Batang Kuantan Masa Pendudukan Jepang
Tidak banyak sumber mengenai Batang Kuantan pada masa pendudukan Jepang. Namun, pada masa ini fungsi Batang Kuantan sebagai alat transportasi sudah mulai berkurang tergantikan oleh berkembangnya jalur transportasi darat baik berupa jalan raya untuk kendaraan roda empat ataupun jalur kereta api. Kisah Batang Kuantan pada masa kedudukan Jepang yang terkenal yaitu Tragedi Ngalau Cigak. Sejarah kelam tentang pembantaian pekerja romusha Jepang ini tak akan terlupakan oleh masyarakat Silokek.
Pada masa itu, para romusha didatangkan dari berbagai daerah ke pedalaman Sumatera Barat untuk membangun rel kereta api sepanjang 220 km dari Muaro Sijunjung hingga ke Kuantan Singingi, Riau. Para pekerja paksa ini banyak yang meninggal dunia akibat kelelahan dan penyiksaan yang tiada henti. Dilansir dari surat kabar Leeuwarder Courant disebutkan jika para romusha tersebut dipukuli serta banyak dari mereka yang terjangkit penyakit mematikan seperti malaria dan disentri tanpa ada yang mengobati. Pada saat romusha sedang bekerja memecahkan tebing di Ngalau Cigak pada malam hari, Jepang dengan teganya meledakan dinamit yang menyebabkan tebing runtuh hingga menimpa ratusan pekerja dibawahnya. Tragedi ini kemudian dikenal dengan death railway atau dalam masyarakat Silokek disebut dengan Tragedi Ngalau Cigak. Mayat-mayat para korban ini tidak dikuburkan oleh pemerintah Jepang, namun dihanyutkan di Batang Kuantan.Akibatnya, sungaiini pun beralihfungsidarijalurtransportasiperdaganganmenjaditempatpembuanganmayatromusha.

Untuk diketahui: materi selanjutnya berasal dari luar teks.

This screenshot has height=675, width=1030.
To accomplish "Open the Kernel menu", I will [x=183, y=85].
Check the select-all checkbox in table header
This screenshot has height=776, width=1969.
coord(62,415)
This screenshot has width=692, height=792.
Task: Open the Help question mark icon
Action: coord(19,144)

Berbagai kisah sejarah yang telah disebutkan sebelumnya memiliki potensi untuk dikembangkan menjadi aset wisata menarik yang dapat menjadi daya tarik bagi Geopark Nasional Silokek. Berbagai event seperti pembuatan paket wisata sejarah napak tilas, susur sungai, pemberian papan informasi, dan lainnya dapat dilakukan untuk mendukung kegiatan pariwisata. Salah satunya yaitu kegiatan napak tilas rekam jejak sejarah dari ekspedisi yang dilakukan de Greve di Batang Kuantan ketika mencari lokasi batubara di Batang Kuantan. Kegiatan ini dapat dijadikan paket wisata sekaligus bagian dari strategi untuk memperkenalkan Geopark Siolek ke masyarakat yang lebih luas.
Kegiatan lainnya dapat berupa kegiatan menyusuri sungai Batang Kuantan menggunakan perahu tradisional masyarakat Silokek. Perahu dagang masyarakat Silokek yang telah punah ini dapat dibangkitkan kembali menjadi salah satu wisata air yang ada di kawasan tersebut.Wisata ini juga dapat memberikan pengalaman bagi wisatawan untuk dapat merasakan bagaimana masyarakat Silokek pada masa lalu bepergian menggunakan perahu tersebut.Adanya berbagai paket wisata ini dapat menjadi sarana edukasi maupun transfer pengetahuan bagi para wisatawan yang berkunjung ke Geopark Nasional, Geopark Ranah Minang Silokek. Selain itu, hal ini juga dapat mendorong perkembangan ekonomi lokal serta mendukung pelestarian sejarah dan budaya masyarakat.